The Normandy Invasion
Around midnight of 5/6 June 1944, we were patrolling the Normandy coast, unaware that the invasion was underway. After landing we were briefed on the current situation, including the invasion plans, and scheduled for take-off an hour before dawn. Thus we had a ring-side seat for "act one", and what a magnificent sight it was! The English Channel had so many sea going craft that it looked like one could virtually walk from the UK to France without getting ones feet wet.

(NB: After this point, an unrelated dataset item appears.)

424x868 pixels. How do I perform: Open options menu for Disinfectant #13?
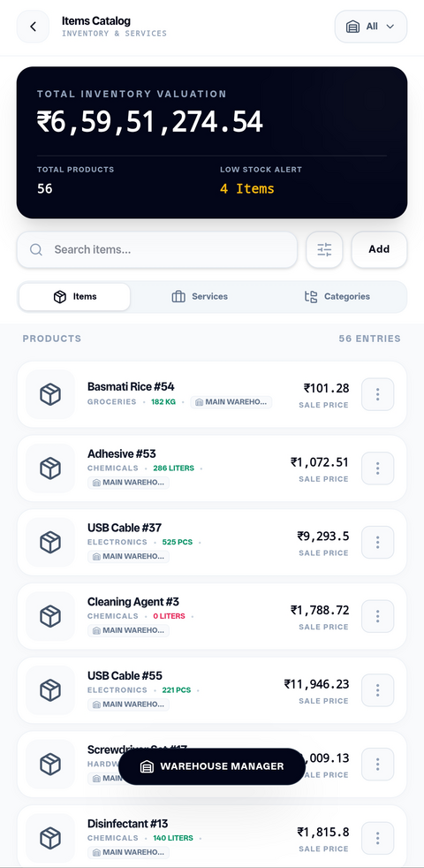[x=377, y=838]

Our Wing continued patrolling the Normandy beaches at 6000 feet, and parallel to the coast line, with only minor disruptions. The Canadian commander of the RAF squadron was shot down by the Royal Navy. He was rescued from the channel with a "sorry about that old boy". We were charging up and down the coast on a very dark night, keeping station by using the glow from the exhaust of the aircraft nearest you, when all hell broke loose. A unit on our side of the battle line cut loose with a barrage of anti-aircraft fire. All 12 of our aircraft broke away from the tracers and continued to patrol individually until relieved. Fortunately none of our aircraft were hit. We all flew the same altitude and heading and were able to form up as we approached our forward operating base in the early morning light of dawn.
On one sortie, I was leading a flight of four on our Kiwi Wing Commander after we had become disenchanted with what we considered a useless activity, and he decided to do something about it. He led us in behind the battle area where we fired at anything that moved. We were "down on the deck" when he decided to exit at low level, and flew right into an intense "flack" barrage. The Winco turned right in an attempt to avoid it, and I being on his left side could not cross over. I was losing position when I saw his number four go in. I have a distinct recollection of crossing a field below the tree line, and that may be why I am writing this story today.
My aircraft escaped untouched, but as we regrouped over the channel I noticed we were missing the leaders number four and my two, three, and four. We never learned the fate of those missing until a half century later when I was attending a WW2 reunion. There I met my number two, who survived the crash landing and became a prisoner of war.
And that was my worst day as a fighter pilot.